ProSolo is a variant caller for multiple displacement amplified DNA sequencing data from diploid single cells. It relies on a pair of samples, where one is from an MDA single cell and the other from a bulk sample of the same cell population, sequenced with any next-generation sequencing technology.
It uses an extension of the novel latent variable model of Varlociraptor, that already integrates various levels of uncertainty.
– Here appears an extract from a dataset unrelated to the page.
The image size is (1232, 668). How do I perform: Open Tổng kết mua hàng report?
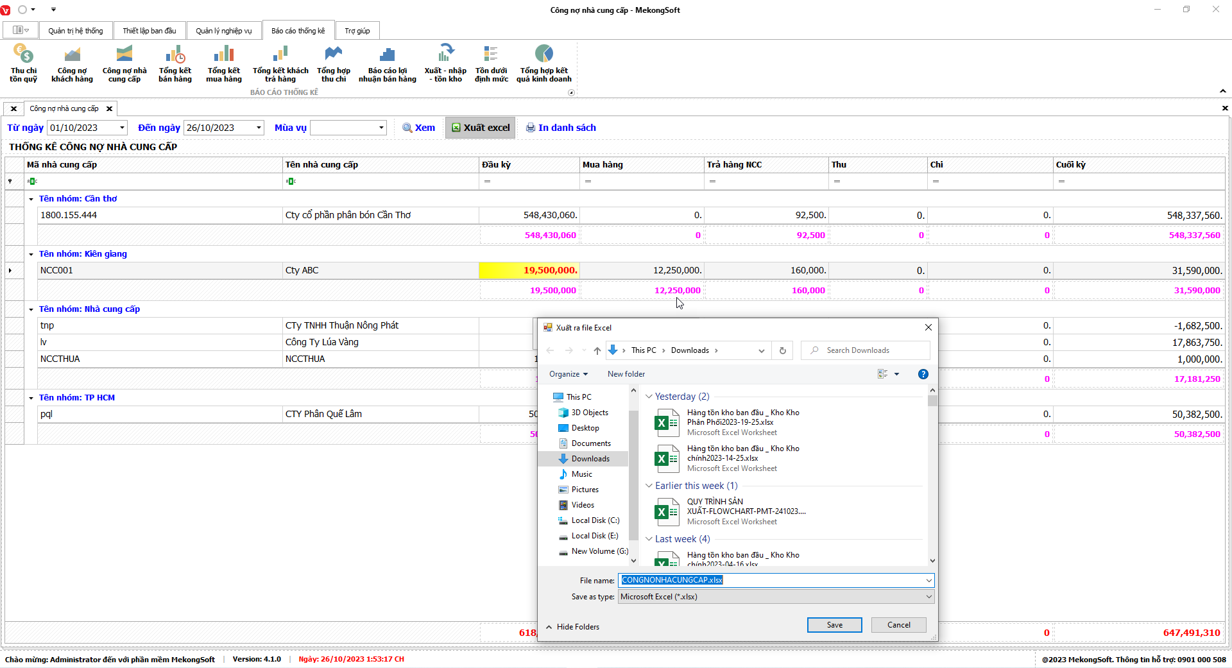(223, 63)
It adds a layer that accounts for amplification biases and errors of MDA, and thereby allows to properly asses the probability of having a variant or any other single cell event in the MDA single cell.
In the future, ProSolo will also implement indel calling, but currently, only the the single-cell-bulk
subcommand with the --omit-indels
flag is recommended.
ProSolo is available via Bioconda, a distribution of bioinformatics software for the conda package manager. Bioconda can be set up in any Linux environment, even without admin rights. With Bioconda set up, ProSolo can be installed into a dedicated conda environment via
$ conda create -n prosolo prosolo
To then use it, you only need to activate its environment with
$ conda activate prosolo
For general usage, please issue prosolo --help
on the command line. Help is also available for all subcommands listed there, e.g. prosolo single-cell-bulk --help
.
To try out calling command syntax, please use the test data in the repo folder tests/
as follows:
prosolo single-cell-bulk \
--omit-indels \
--candidates tests/candidates.bcf \
--output test-out_omit-indels.bcf \
tests/single-cell.bam \
tests/bulk.bam \
tests/ref.fa
As input, you always need:
- Aligned reads of a single cell sample, in position sorted BAM or SAM format.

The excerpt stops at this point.